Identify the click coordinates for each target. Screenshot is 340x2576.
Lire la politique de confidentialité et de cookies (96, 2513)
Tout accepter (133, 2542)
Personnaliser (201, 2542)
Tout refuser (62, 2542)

== Exercise ==
Print the listing above in full, exactly as it is.

== Output of the task ==
Identify the click coordinates for each target. Screenshot is 340x2576.
Lire la politique de confidentialité et de cookies (96, 2513)
Tout accepter (133, 2542)
Personnaliser (201, 2542)
Tout refuser (62, 2542)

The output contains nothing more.